Kota besar tidak muncul tiba-tiba, apa yang kita lihat saat ini tidak muncul begitu saja pada pagi hari tadi. Lima pusat perbelanjaan yang ada di Kota Palembang tidak muncul dalam semalam, begitu pula puluhan perumahan yang bertebaran di penjuru kota, semuanya ada melalui sebuah proses yang berlangsung sejak bertahun-tahun yang lalu. Tidak ada yang langsung ada, karena yang instan hanyalah mie instan.
Semua kota besar di dunia dimulai dari kota kecil, bahkan mungkin sangat sederhana. New York awalnya adalah perkampungan kecil bernama New Amsterdam yang menjadi tempat pedagang bulu Binatang bermukim. Kini New Amsterdam hanyalah bagian kecil dari kota mega besar yang berjuluk Big Apple. Proses yang sama terjadi di penjuru dunia, termasuk di pesisir timur Pulau Sumatra.
Sumatra diperkirakan telah dihuni manusia sejak 40.000 tahun yang lalu. Penggalian di Gua Harimau di Baturaja menunjukkan bahwa gua di tebing di atas sungai itu telah dihuni manusia sejak 3.000 tahun yang lalu, 1.000 tahun sebelum Yesus lahir. Dan Gua Harimau bukanlah satu-satunya tempat yang dihuni manusia di Sumatra.
Pada masa dimana mobil belum ada, manusia yang hendak bepergian dengan cepat akan mempergunakan sungai sebagai jalan. Hutan hujan tropis terlalu lebat sehingga sulit ditembus, berpindah-pindah di dalam hutan akan memakan waktu lama dan menghabiskan tenaga. Sungai adalah pilihan yang lebih mudah, apalagi jika manusia telah mampu membuat perahu. Sungai juga menyediakan makanan dan air minum, karena itu, manusia di masa lalu mendirikan permukiman di tepi sungai.
Awalnya akan ada satu keluarga yang mendirikan rumah di satu tempat di tepi sungai, ketika anak-anak mereka tumbuh dewasa, rumah-rumah lain didirikan di dekat rumah orang tua, mencipatakan perkampungan pertama. Ketika perkampungan mulai terasa padat atau terjadi perbedaan pendapat, akan ada anggota keluarga yang pindah ke tempat baru. Mereka akan menyusuri sungai ke hulu atau ke hilir, sesuai dengan keinginan. Jika tempat telah ditemukan maka rumah didirikan, menegakkan hunian baru, rumah-rumah yang lain akan menyusul setelah anak-anak keluarga perintis ini meranjak dewasa, menciptakan kampung kedua. Proses ini akan terus terjadi berulang kali sampai akhirnya terdapat banyak pemukiman sederhana di sepanjang sungai, mulai dari hulu sampai ke hilir, di muara yang berada di lautan.

•••••

TUGAS YANG DIKERJAKAN
A – Menurut teks pilihan, apa nama awal kota New York?
B – Sebutkan semua keterangan waktu dalam satuan tahun yang dinyatakan dengan angka dalam teks pilihan.
C – Salin kata demi kata bagian teks pilihan mulai dari "Awalnya akan ada" sampai dengan "berada di lautan.".

DATA TERKUMPUL
•••••

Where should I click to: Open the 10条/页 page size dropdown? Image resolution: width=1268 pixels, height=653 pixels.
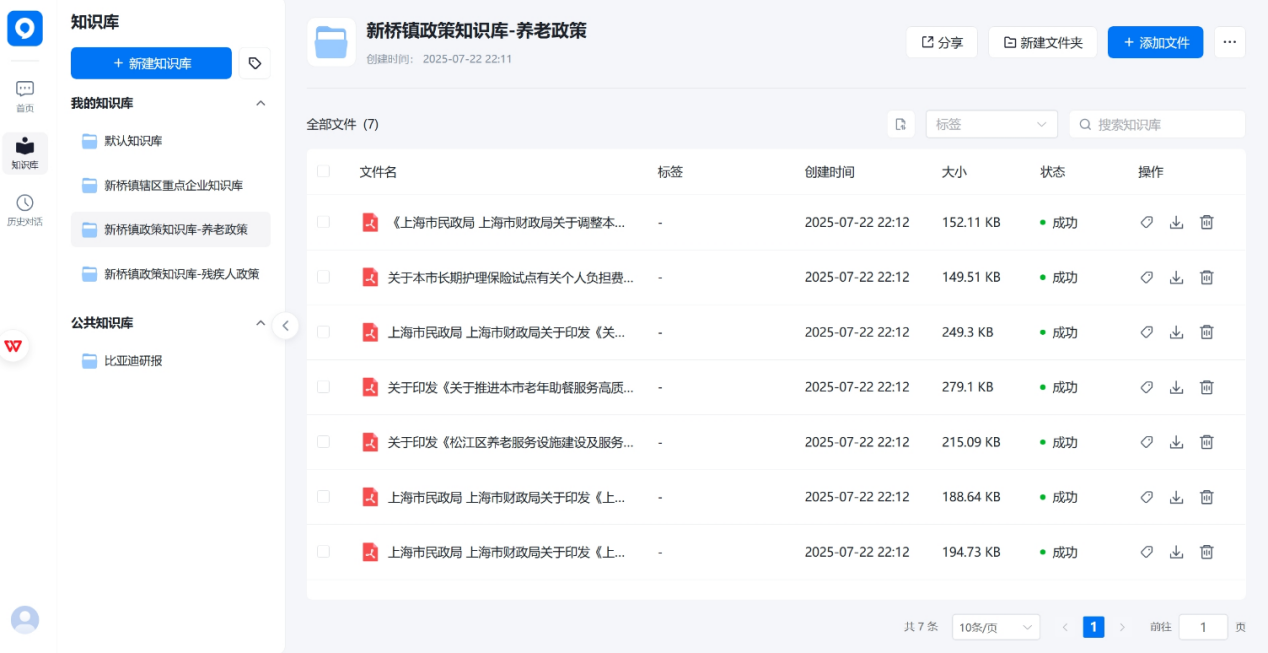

•••••

JAWABAN TIAP TUGAS
A – New Amsterdam, sebuah perkampungan kecil tempat pedagang bulu binatang bermukim.

B – 40.000 tahun yang lalu; 3.000 tahun yang lalu; 1.000 tahun sebelum Yesus lahir.

C –
Awalnya akan ada satu keluarga yang mendirikan rumah di satu tempat di tepi sungai, ketika anak-anak mereka tumbuh dewasa, rumah-rumah lain didirikan di dekat rumah orang tua, mencipatakan perkampungan pertama. Ketika perkampungan mulai terasa padat atau terjadi perbedaan pendapat, akan ada anggota keluarga yang pindah ke tempat baru. Mereka akan menyusuri sungai ke hulu atau ke hilir, sesuai dengan keinginan. Jika tempat telah ditemukan maka rumah didirikan, menegakkan hunian baru, rumah-rumah yang lain akan menyusul setelah anak-anak keluarga perintis ini meranjak dewasa, menciptakan kampung kedua. Proses ini akan terus terjadi berulang kali sampai akhirnya terdapat banyak pemukiman sederhana di sepanjang sungai, mulai dari hulu sampai ke hilir, di muara yang berada di lautan.